* [Document section]
>>

# Hunt clubs or available land



## VA Pole Dancer (Nov 25, 2010)

Im looking for some hunt clubs that need acouple new members, or any available hunting land! I would like them to be within an hour and a half of yorktown, Virginia. Like Surry, charles city, new kent, and isle of wight. Any info would be appreciated.


----------



## sparky27 (Jul 8, 2008)

the public hunts available at york river state park are always pretty productive. have had a great time out there for both their muzzeloader and shotgun hunts.


----------



## SNDFLEE (Sep 8, 2010)

*No Hunting*

I posted this once before but you guys should check out Hunt Michigan.com They are trying to outlaw hunting in the public forests!! They are going to do an ready? IMPACT STUDY where have we heard that before! The anti's etc are complaining about having to dodge bullets to enjoy the forests! More to this if you belong to NWTF if not look at mentioned site! They have already outlawed Dove hunting in Michigan! Our National PARKS COULD BE NEXT THEY JUST STARTED THERE AS THEY HAVE A foot in the door with outlawing Dove season! I hope everyone that hunts or enjoys freedom will help those folks. Looks and sounds like the beach issue only no bird guns instead. Thanks


----------

<<

* [Directions]
(1) Can you quote the stretch of the hunt club thread from "## sparky27 (Jul" through "and shotgun hunts."?
(2) Could you put the rows below, from the start through the line containing "pos(1341,35)", into a two-column CSV with columns instruction and location? Give one line per instruction with its answer, each as a single quoted field with line breaks turned into spaces, and include nothing else.

* [Stored records]
>>

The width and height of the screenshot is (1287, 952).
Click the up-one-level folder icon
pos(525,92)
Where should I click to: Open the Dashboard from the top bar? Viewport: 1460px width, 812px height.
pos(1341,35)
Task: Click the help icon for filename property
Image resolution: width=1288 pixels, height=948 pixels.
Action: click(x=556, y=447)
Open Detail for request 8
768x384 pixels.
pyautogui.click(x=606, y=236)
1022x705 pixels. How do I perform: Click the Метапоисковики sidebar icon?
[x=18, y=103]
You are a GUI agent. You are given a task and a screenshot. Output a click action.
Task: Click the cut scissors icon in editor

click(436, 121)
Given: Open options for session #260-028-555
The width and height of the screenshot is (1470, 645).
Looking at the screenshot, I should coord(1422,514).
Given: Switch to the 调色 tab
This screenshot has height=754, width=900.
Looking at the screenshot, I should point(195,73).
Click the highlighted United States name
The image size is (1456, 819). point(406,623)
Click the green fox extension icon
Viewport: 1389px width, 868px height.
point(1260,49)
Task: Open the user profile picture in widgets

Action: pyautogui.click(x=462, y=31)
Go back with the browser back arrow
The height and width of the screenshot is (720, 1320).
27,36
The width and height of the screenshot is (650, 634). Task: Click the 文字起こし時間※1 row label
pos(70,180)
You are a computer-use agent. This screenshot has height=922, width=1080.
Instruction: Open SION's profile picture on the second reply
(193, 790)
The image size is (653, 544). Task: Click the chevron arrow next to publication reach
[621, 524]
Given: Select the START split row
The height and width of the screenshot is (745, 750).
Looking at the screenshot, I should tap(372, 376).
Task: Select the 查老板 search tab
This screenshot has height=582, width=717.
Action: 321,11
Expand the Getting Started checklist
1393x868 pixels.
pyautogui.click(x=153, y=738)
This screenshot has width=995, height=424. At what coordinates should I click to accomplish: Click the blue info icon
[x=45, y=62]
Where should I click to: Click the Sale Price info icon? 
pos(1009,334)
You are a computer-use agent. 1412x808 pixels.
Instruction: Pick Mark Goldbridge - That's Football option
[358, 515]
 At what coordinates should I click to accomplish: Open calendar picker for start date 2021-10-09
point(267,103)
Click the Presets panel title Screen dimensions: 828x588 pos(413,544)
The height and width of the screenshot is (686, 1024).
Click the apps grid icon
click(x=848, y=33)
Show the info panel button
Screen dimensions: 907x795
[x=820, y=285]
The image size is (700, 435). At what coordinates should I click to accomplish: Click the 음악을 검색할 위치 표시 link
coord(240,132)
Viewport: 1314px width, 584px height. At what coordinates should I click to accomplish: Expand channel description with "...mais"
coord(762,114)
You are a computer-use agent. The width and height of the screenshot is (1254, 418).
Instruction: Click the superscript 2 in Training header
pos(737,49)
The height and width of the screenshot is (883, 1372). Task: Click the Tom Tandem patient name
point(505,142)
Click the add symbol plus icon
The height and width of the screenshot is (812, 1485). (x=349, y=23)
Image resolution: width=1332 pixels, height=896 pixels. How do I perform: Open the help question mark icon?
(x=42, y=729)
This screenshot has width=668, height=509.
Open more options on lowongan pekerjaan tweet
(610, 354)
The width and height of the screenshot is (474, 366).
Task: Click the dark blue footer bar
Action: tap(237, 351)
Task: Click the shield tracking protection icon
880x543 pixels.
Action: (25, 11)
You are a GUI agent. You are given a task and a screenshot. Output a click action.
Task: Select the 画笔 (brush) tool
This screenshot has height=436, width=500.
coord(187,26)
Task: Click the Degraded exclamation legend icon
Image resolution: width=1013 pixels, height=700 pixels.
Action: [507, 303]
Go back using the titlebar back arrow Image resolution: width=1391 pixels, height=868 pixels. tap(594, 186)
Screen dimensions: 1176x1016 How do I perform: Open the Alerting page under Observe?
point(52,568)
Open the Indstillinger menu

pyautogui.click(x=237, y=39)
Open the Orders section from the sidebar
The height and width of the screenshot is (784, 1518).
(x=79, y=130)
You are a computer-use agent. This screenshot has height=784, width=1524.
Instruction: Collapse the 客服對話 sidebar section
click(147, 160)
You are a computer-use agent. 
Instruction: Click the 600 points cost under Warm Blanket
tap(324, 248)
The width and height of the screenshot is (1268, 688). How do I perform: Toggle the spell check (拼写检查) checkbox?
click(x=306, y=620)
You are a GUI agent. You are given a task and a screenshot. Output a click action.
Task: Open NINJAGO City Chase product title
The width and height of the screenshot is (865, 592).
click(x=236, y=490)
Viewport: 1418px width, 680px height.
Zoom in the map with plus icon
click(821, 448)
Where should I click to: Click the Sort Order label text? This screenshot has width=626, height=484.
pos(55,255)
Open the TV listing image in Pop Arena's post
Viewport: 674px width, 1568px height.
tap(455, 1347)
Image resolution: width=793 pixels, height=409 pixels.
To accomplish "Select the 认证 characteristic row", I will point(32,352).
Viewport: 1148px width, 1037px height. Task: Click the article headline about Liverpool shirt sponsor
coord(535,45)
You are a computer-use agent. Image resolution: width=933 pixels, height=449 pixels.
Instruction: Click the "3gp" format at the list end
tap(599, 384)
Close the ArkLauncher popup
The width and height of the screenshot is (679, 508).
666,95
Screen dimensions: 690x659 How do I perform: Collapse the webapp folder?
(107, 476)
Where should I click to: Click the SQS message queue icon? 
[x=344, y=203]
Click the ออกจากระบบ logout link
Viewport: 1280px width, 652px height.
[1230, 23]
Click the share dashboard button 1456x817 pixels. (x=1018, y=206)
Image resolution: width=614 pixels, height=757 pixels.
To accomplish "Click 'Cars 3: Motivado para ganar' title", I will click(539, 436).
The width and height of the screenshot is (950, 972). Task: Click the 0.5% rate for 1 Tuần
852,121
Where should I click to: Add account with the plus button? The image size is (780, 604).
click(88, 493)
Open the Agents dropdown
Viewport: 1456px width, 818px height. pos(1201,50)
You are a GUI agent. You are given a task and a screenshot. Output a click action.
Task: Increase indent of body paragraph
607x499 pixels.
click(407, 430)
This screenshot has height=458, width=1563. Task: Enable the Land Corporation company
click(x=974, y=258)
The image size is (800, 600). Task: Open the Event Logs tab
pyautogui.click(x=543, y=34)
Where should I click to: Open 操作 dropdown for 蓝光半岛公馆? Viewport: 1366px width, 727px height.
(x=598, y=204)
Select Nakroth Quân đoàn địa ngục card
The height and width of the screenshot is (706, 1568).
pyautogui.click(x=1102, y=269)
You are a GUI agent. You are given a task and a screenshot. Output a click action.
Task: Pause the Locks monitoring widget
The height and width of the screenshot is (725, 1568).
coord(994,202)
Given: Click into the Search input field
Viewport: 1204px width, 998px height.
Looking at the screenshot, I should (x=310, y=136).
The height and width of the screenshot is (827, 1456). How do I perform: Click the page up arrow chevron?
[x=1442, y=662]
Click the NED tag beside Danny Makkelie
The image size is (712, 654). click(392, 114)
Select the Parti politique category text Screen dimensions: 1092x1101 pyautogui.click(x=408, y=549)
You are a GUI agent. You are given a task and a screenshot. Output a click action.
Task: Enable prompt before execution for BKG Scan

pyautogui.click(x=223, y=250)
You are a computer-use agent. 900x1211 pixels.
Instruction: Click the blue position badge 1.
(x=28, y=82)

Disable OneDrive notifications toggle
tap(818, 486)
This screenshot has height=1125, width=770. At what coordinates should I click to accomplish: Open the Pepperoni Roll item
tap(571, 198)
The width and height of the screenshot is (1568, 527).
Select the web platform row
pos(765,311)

<<

* [Answers to the problems]
(1)
## sparky27 (Jul 8, 2008)

the public hunts available at york river state park are always pretty productive. have had a great time out there for both their muzzeloader and shotgun hunts.

(2)
instruction,location
"The width and height of the screenshot is (1287, 952). Click the up-one-level folder icon","pos(525,92)"
"Where should I click to: Open the Dashboard from the top bar? Viewport: 1460px width, 812px height.","pos(1341,35)"